In Wallace Stegner’s “All the Little Things” he writes about an old house with its sides and roof “weathered silvery as an old rock…” and “…the way three big live oaks twisted like seaweed above the roof…”

What’s your pet peeve when it comes to using idioms?


JillAmadioHeadJill Amadio is from Cornwall, UK, but unlike her amateur sleuth, Tosca Trevant, she is far less grumpy. Jill began her career as a reporter in London (UK), then Madrid (Spain), Bogota (Colombia), Bangkok (Thailand), Hong Kong, and New York. She is the ghostwriter of 14 memoirs, and wrote the Rudy Valle biography, “My Vagabond Lover,” with his wife, Ellie. Jill writes a column for a British mystery magazine, and is an audio book narrator. She is the author of the award-winning mystery, “Digging Too Deep.” The second book in the series, “Digging Up the Dead,” was released this year. The books are based in Newport



This article was posted for Jill Amadio by Jackie Houchin (Photojaq)



Author: Jackie Houchin

First, I am a believer in Jesus Christ, so my views and opinions are filtered through what God's Word says and I believe. I'm a wife, a mom, a grandma and now a great grandma. I write articles and reviews, and I dabble in short fiction. I enjoy living near the ocean, doing gardening (for beauty and food) and traveling - in other countries, if possible. My heart is for Christian missions, and I'm compiling a collections of Missionary Kids' stories to publish. (I also like kittens and cats and reading mysteries.)

9 thoughts on “Using Idioms, or Not”

  1. I have been reading books written over a hundred years ago and they will have many expressions that we know today and might even consider hackneyed. But then I thought: these were probably the first times these phrases were ever written and they endured through a century. Now it’s our turn to come up with our own terms that will last another hundred years.

    Liked by 2 people

  2. Like Gayle, When I read books written decades ago the idioms might sound hackneyed in today’s writing – but they remind me and show me the ‘voice’ of that era. Some of it charming and some make one cringe. But it’s also very useful when you’re writing about life 100 years ago. But what a fascinating book you bought on this subject! Food for thought, Jill. Thanks

    Liked by 1 person

  3. When I first started to read books in English, expressions like “long in the tooth” and “pulling one’s leg” baffled me. Then later, when living in the US, I tended to mix things up in speech. For instance, “a beast of habit,” and “a creature of burden.” I’ve come a long way since then but still try to stay away from idioms in my writing.

    Liked by 1 person

    1. That is funny, Alice! I still have a problem with “I need to hit the sack.” (Go to bed.) I keep saying, “I need to hit the rack.” Not sure how that got mixed up for me. Haha.


  4. A little birdie told me there’d be a good post this week. You can say that again. Will my post next week be as good?

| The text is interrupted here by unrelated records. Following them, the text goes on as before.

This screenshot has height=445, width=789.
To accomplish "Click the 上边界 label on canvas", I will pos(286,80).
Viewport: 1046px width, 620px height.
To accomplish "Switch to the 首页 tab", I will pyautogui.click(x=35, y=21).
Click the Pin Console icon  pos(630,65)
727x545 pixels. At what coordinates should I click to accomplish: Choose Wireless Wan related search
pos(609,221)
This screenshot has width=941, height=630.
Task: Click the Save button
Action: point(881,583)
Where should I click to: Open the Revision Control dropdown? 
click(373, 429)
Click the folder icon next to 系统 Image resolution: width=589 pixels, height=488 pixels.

Your guess is as good as mine, so we’ll cross that bridge when we come to it.
    In other words, Jill, very interesting and entertaining.

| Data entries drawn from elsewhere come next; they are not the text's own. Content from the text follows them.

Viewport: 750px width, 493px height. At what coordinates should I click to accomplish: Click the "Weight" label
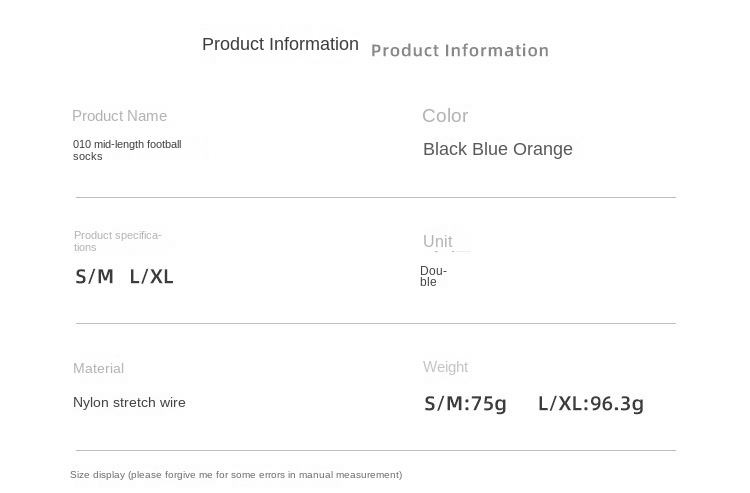[x=445, y=367]
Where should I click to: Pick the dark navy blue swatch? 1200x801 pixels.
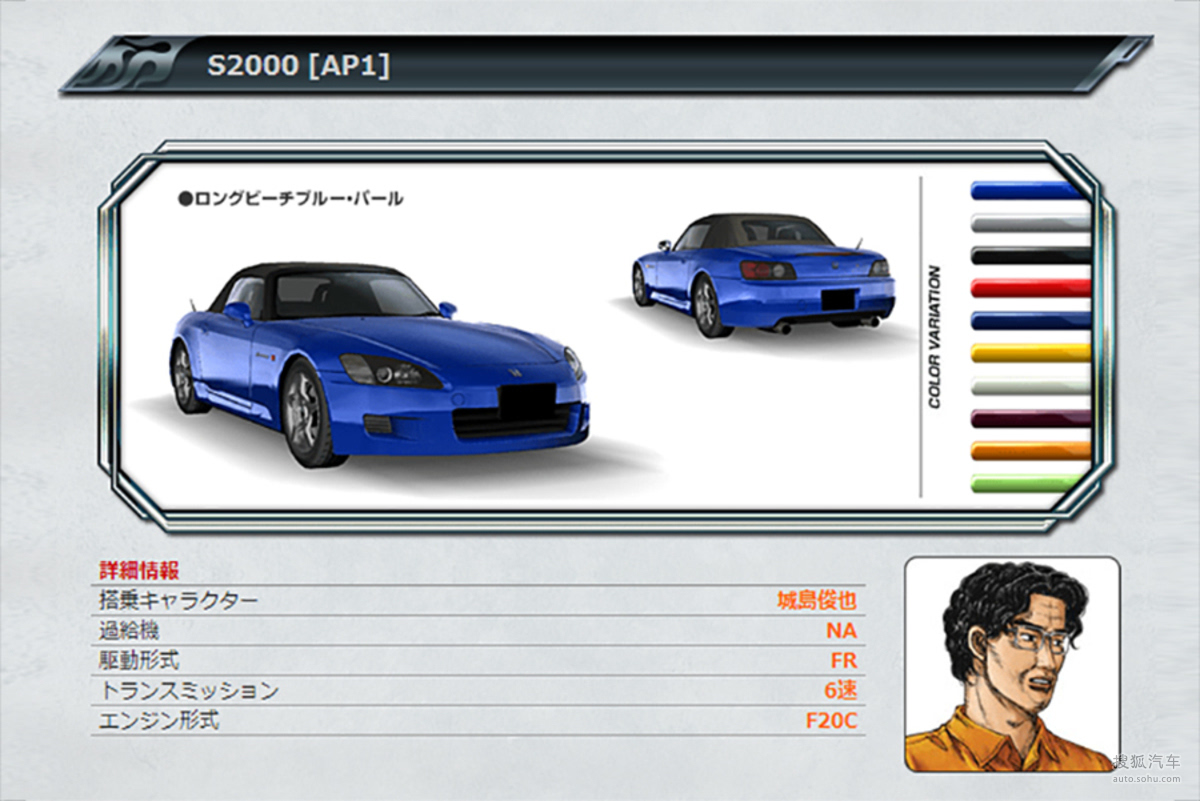tap(1029, 320)
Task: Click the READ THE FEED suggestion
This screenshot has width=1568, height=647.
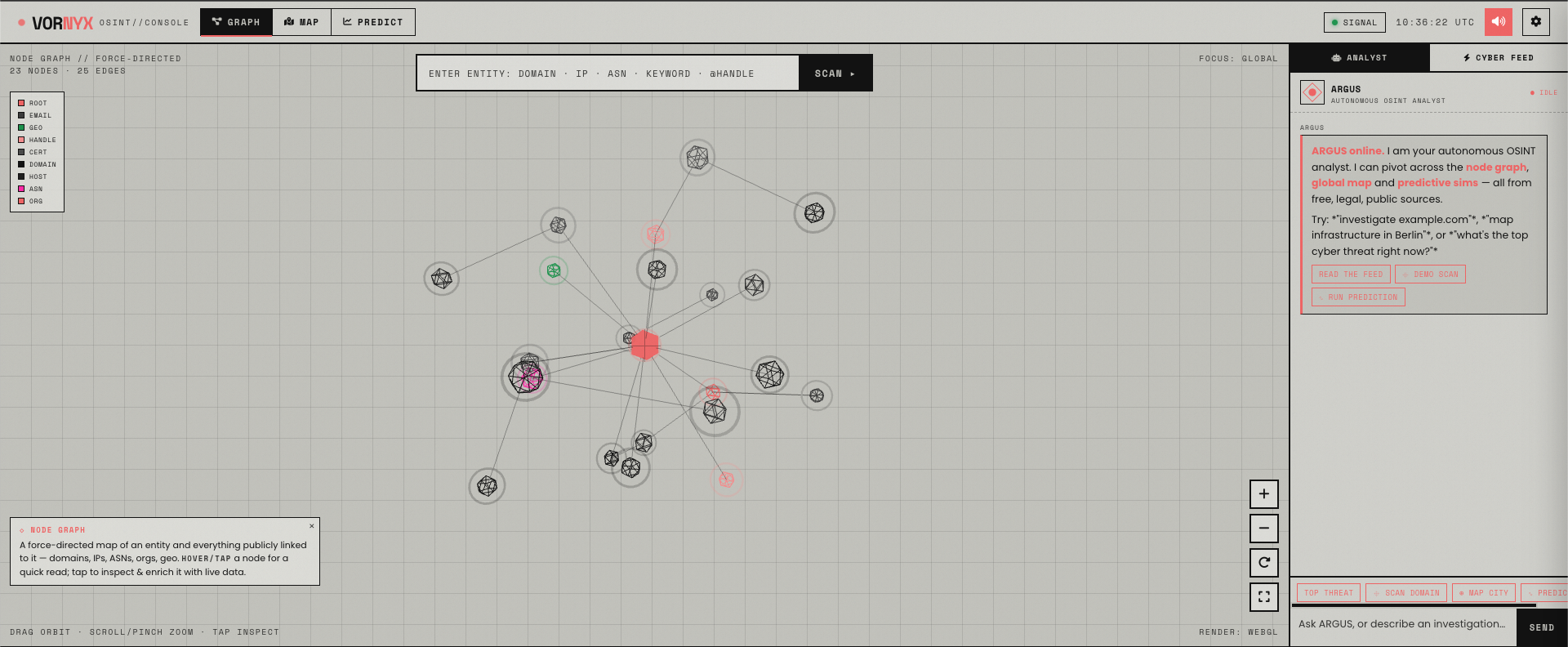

  5. Loved your post, Jill! Never thought about creating my own idioms, though I do like using metaphors. The writing teacher wisdom, is not to use idioms–however, I’m very fond of idioms, including their history, so, alas, use a lot. (hubby likes kicking around what and where when it comes to idioms, fun!)

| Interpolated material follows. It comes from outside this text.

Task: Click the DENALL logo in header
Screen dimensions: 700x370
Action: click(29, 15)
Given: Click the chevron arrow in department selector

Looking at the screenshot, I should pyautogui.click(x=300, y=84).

  6. Hello, all you wonderful writers who responded. sorry I am not thanking you individually, I am still “all of a tizzwozz” getting settled in here, much more traumatic than I had imagined and admittedly a bit depressing not to be in CA. The only person I know here is daughter Janet, who comes by with scones, grapes, new bedsheets and other gifts to make me feel welcome. I had a small piece published in the local town wag’s daily newsletter about a clever way to keep walkers along the river entertained, very clever. Friends I knew way back when I first lived here are no longer around and with semi-quarantine I won’t be meeting any fellow writers, at least not any time soon, it seems.
    thanks again for your comments,
    love you all,


  7. I love the idiom “a stone’s throw,” but it’s over-overused so I avoid it. Although I could use it in dialogue. Best wishes for a happy adjustment, Jill.